Bastille day – French tradition – or why do the French celebrate something so awkward in their history.
Nothing is as questionable as this dark spot in French history called Bastille day.
The story I have for you is from the days of darkness. It happened in the years that followed the storm of the Bastille, thus creating the century old term ‘ Bastille day ‘.
This is the story of a clairvoyant called Madame Lenormand. Her deliveries came from a time when blood was spilled in France never before seen in history.
To bring back one ‘s memory we must recall the events that are the main reason for celebrating Bastille day.
The day the Bastille was stormed by peasants, so called revolutionaries, who took the lives of hundreds of thousands of French citizens, amongst them many Royals and Bourgeois.
The life of Madame Lenormand remains shrouded in mystery and little is known of her origins, or even of her methods of prediction. It is certain that, like many modern fortune tellers – and many charlatans – she used the Tarot cards to tell the future.
Her narrations :
‘ One night, at the height of the terror, three men wrapped in dark cloaks came to Madame Lenormand’s house. They demanded to know their fortunes, but refused to give their names. Terrified, Madame knew that she must do as they asked. For she had recognized them, and knew that one word from any of them would be enough to send her to the guillotine immediately. She spread out her cards.
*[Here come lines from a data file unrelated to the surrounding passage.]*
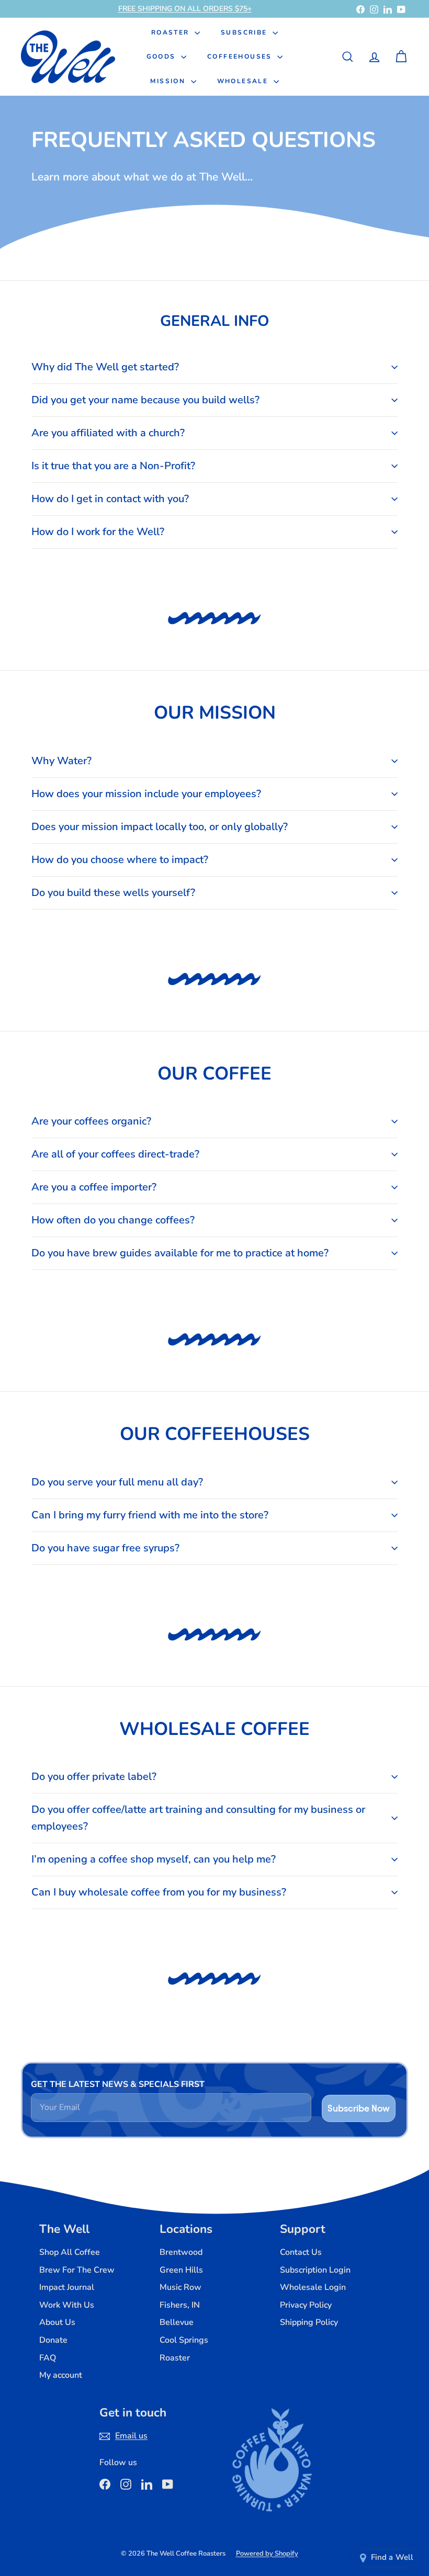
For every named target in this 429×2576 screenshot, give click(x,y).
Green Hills (181, 2270)
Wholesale (244, 81)
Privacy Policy (306, 2305)
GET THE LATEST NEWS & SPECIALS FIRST (118, 2084)
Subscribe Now (359, 2108)
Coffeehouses (241, 56)
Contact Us (301, 2252)
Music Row (180, 2287)
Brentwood (181, 2252)
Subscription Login (315, 2270)
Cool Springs (184, 2340)
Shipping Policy (309, 2322)
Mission (169, 81)
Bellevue (177, 2322)
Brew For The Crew (77, 2270)
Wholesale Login (313, 2287)
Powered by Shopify (267, 2553)
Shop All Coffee (69, 2252)
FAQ (47, 2358)
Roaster (171, 32)
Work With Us (66, 2305)
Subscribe (245, 32)
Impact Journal (66, 2287)
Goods (162, 56)
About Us (57, 2322)
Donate (53, 2340)
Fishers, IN (180, 2305)
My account (60, 2375)
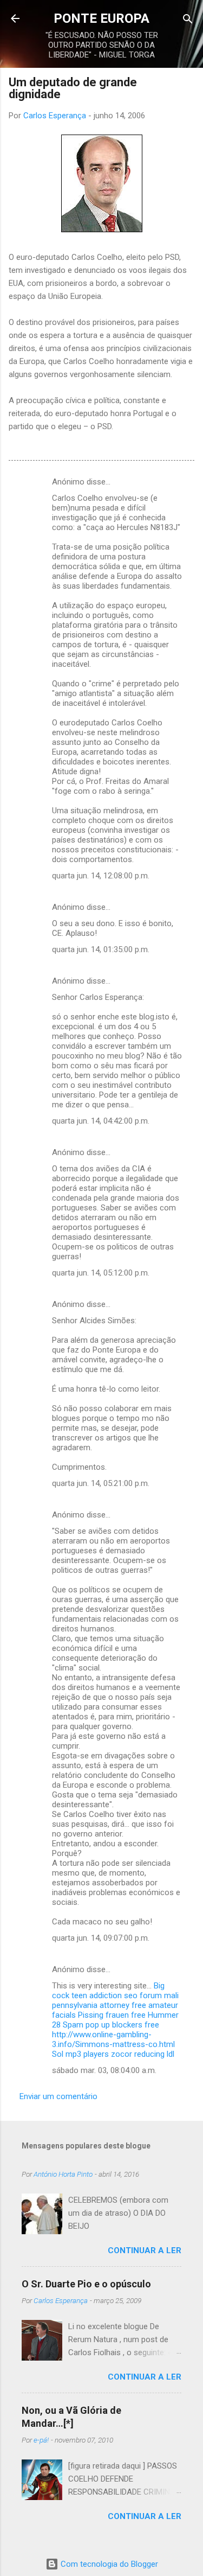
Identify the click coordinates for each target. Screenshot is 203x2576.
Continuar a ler (144, 2250)
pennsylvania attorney (90, 2005)
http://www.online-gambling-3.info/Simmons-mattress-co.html (113, 2039)
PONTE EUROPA (101, 18)
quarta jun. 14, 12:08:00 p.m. (100, 876)
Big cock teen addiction (108, 1990)
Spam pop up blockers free (111, 2025)
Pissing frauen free (112, 2015)
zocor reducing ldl (142, 2054)
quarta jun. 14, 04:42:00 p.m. (100, 1121)
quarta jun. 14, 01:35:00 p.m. (100, 949)
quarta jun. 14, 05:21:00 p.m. (100, 1483)
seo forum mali (151, 1995)
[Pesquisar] (187, 19)
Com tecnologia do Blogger (108, 2564)
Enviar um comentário (58, 2096)
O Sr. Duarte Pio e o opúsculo (86, 2284)
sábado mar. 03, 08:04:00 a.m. (104, 2070)
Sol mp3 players (80, 2054)
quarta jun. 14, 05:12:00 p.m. (100, 1273)
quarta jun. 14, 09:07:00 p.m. (100, 1938)
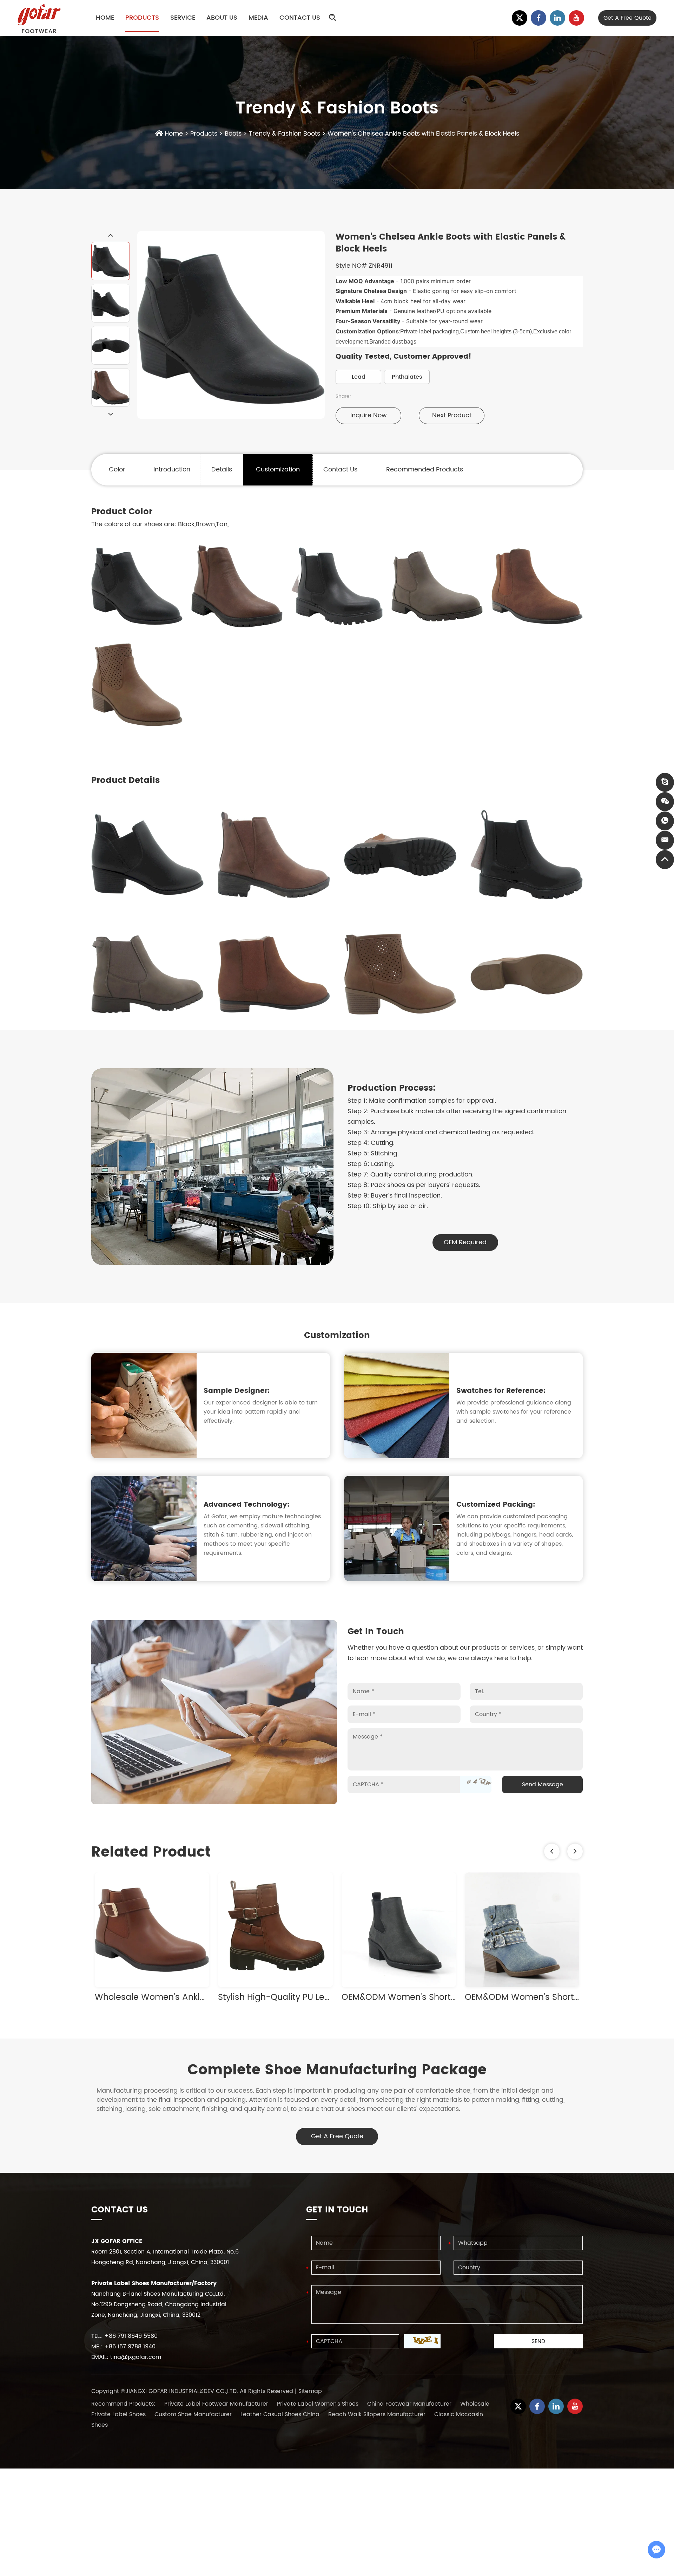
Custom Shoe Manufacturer (193, 2414)
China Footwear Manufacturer (410, 2403)
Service (182, 18)
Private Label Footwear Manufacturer (217, 2403)
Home (105, 18)
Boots (233, 134)
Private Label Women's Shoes (318, 2403)
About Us (221, 18)
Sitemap (310, 2391)
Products (142, 18)
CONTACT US (119, 2210)
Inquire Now (368, 415)
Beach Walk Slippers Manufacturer (377, 2414)
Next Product (451, 415)
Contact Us (299, 18)
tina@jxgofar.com (135, 2357)
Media (258, 18)
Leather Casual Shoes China (280, 2414)
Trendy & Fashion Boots (284, 134)
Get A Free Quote (337, 2136)
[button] (552, 1851)
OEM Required (465, 1242)
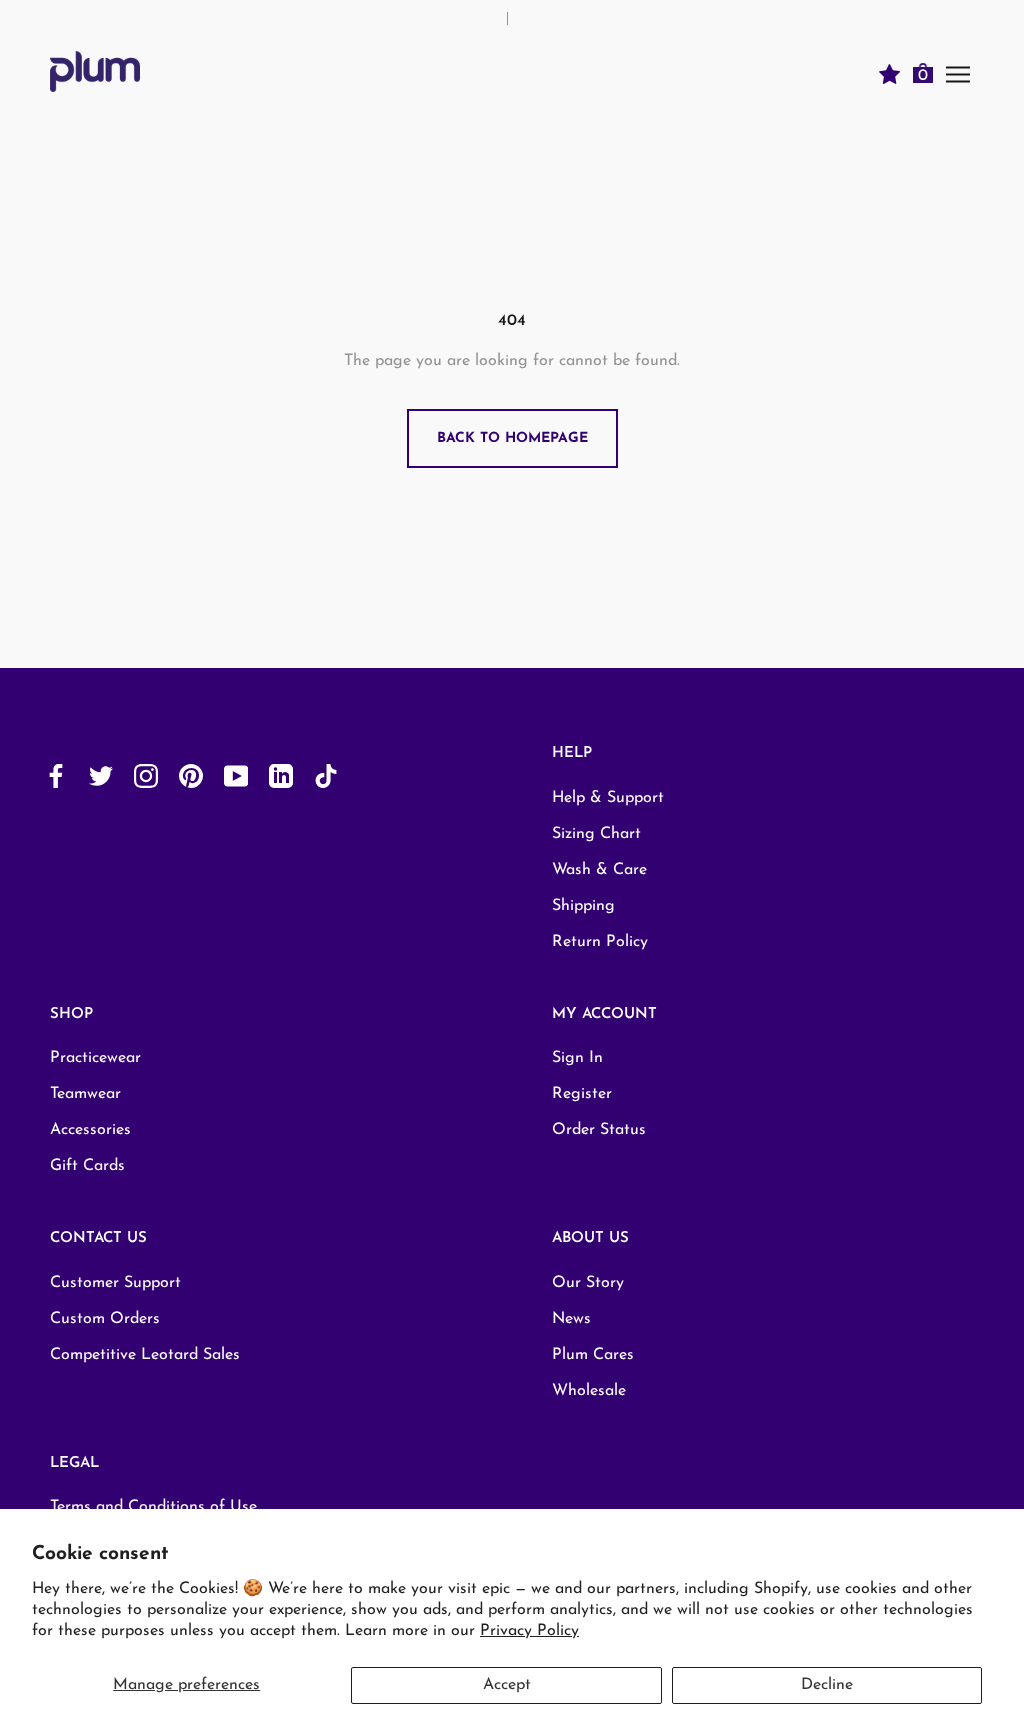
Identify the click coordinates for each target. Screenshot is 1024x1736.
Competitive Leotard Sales (145, 1355)
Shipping (583, 906)
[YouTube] (236, 775)
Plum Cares (593, 1355)
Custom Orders (105, 1319)
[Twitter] (101, 775)
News (571, 1319)
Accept (507, 1685)
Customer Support (115, 1283)
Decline (827, 1685)
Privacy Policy (529, 1631)
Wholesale (589, 1391)
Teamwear (85, 1094)
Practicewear (95, 1058)
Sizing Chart (596, 834)
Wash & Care (599, 870)
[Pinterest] (191, 775)
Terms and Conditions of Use (153, 1507)
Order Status (599, 1130)
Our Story (588, 1283)
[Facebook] (56, 775)
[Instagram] (146, 775)
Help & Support (608, 798)
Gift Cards (87, 1166)
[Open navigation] (958, 73)
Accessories (90, 1130)
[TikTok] (326, 775)
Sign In (577, 1058)
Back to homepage (512, 438)
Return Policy (600, 942)
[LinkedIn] (281, 775)
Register (582, 1094)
Jean-Paul Marat’s face grew dark as Madame told him that he would die within the year-and at the hand of a woman. The steps of Charlotte Corday, hastening to his door with a concealed knife, already echoed in Madame’s brain. The bath in which he lay all day to find relief from his skin disease was to be his grave. To the second man, Madame at first spoke of triumph. He was to rise to the highest position in the state very soon, but his hour of glory would be brief. Within two years, the head of Antoine Saint-Just would fall under the guillotine. The third man took his place. Madame Lenormand shuddered as she looked into his cold, green eyes. In a faltering voice she told of a knock on the door in the night; of a pistol shot, a shattered face, hours of agony. And at last, relief through death under the falling blade. Maximilien Robespierre, who had sent too many to their deaths without a single regret, turned pale as he learned his own fate.
Within three days she was arrested and brought before the revolutionary tribunal. Saint-Just himself was the prosecutor, Marat and Robespierre sat beside him. The trial was a foregone conclusion. Madame Lenormand was sentenced to the guillotine. For three years she lay in prison.
During her incarceration, Marat, Saint-Just and Robespierre, all died exactly as she had predicted.